● **Document section**:

########

Thus did William Jennings Bryan voice so well the sentiments of many delegates at the Democratic National Convention in 1896 with his"Cross of Gold" speech. Shades of Thomas Jefferson, who had argued about 1800 for the source of the Republic's strength and democratic ideals in the yeoman farmer. Though Jefferson's idealized agriculturist, a self-reliant (and self-sufficient)"democrat," was always more myth than reality, even in 1790, when 90 percent of the gainfully employed of the United States either labored on or, as was often, if not usually the fact, owned a farm, the belief of Jefferson, as echoed in a similar vein by Bryan,"The Great Commoner some 100 years later, did have more than a"kernel" of truth. For, without a sound foundation, resting, as it must in any society, upon agriculture, and to some extent up to the present in our own, upon what became known as the"family farm" (another ideal), grass would indeed have grown long since in the streets of American cities.

########

● **Extracted records**:
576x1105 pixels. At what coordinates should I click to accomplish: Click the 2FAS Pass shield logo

########

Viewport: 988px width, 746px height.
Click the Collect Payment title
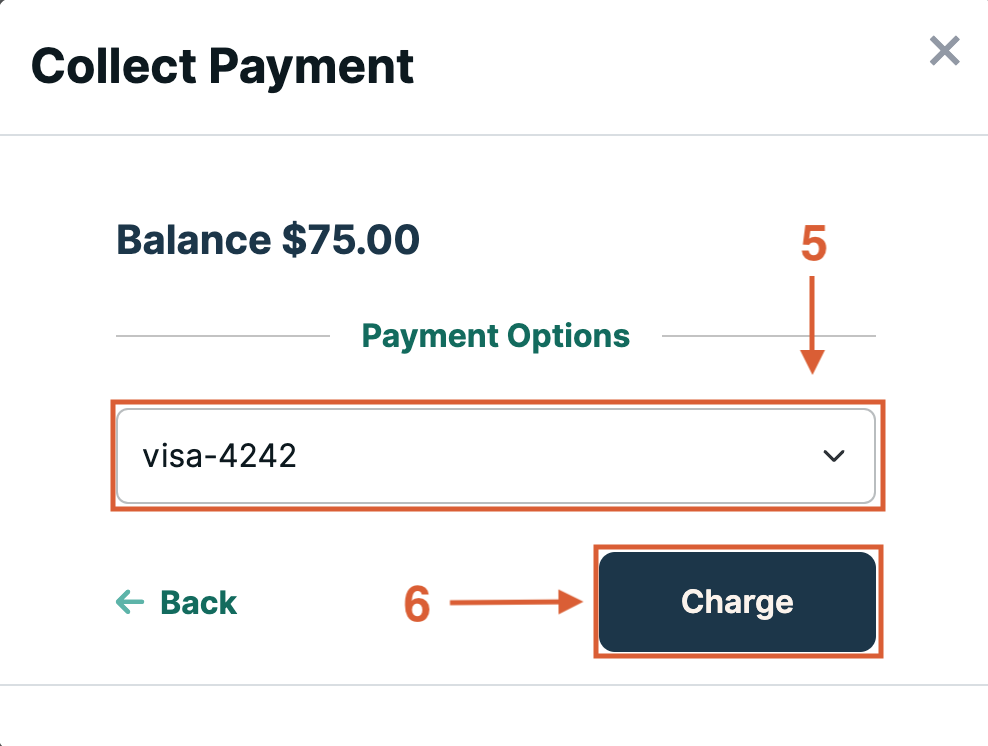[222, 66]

########

● **Problems**:
1 > List every year that the passage about Bryan, Jefferson and American agriculture mentions.
2 > In the passage about Bryan, Jefferson and American agriculture, what share of the gainfully employed in the United States in 1790 worked on or owned a farm?
3 > Write a continuation of the passage about Bryan, Jefferson and American agriculture, starting after its final sentence.

● **Results for the exercise**:
1 > 1896, 1800, 1790

2 > 90 percent

3 >
LAND ACQUISITION AND DISTRIBUTION WITHIN THE UNITED STATES

Even before the origin of the United States with the adoption of the Constitution as the supreme law of the land in 1789, the groundwork had been laid for the disposal of the new nation's public domain. To that one could add the vast wilderness (then at least) of Alaska by purchase from Russia in 1867, known for a long time, and very inappropriately too, as it turned out, as"Seward's Folly, after William H. Seward, the Secretary of State, who negotiated the deal. What were the multitudinous additions to the fledgling Republic's public domain in roughly 50 years? They were the Georgia cession in 1802; the Louisiana Purchase from France in 1803; the acquisition of West Florida in 1811; East Florida in 1819; the Oregon" country" out of a northwestern boundary dispute with Great Britain in 1846; the Mexican cession of 1848, resulting from the Mexican War; followed by the Treaty of Guadalupe Hidalgo, also 1848, which brought 1.2 million more square miles of land, including the vast expanses of Texas, into the public domain--all of the above possessions"rounded out" by the Gadsden Purchase in the southwest in 1853.

The parceling out of all that land proceeded for the most part according to an orderly, and really a fairly efficient plan, beginning with the Land Ordinance of 1785, enacted under the government we once had under the Articles of Confederation. The law in question established the township (six-miles square, subdivided into 36 sections of 640 acres each) as the basic unit, not only for surveying, but then, once surveyed, for subsequent sale. From that day to this the pattern of 1785 has been followed with but few exceptions across the United States (and even Canada, so impressed with the workings of our system of rectangular surveys and land sales across a continent, adopted our system of land disposal, also almost without exception).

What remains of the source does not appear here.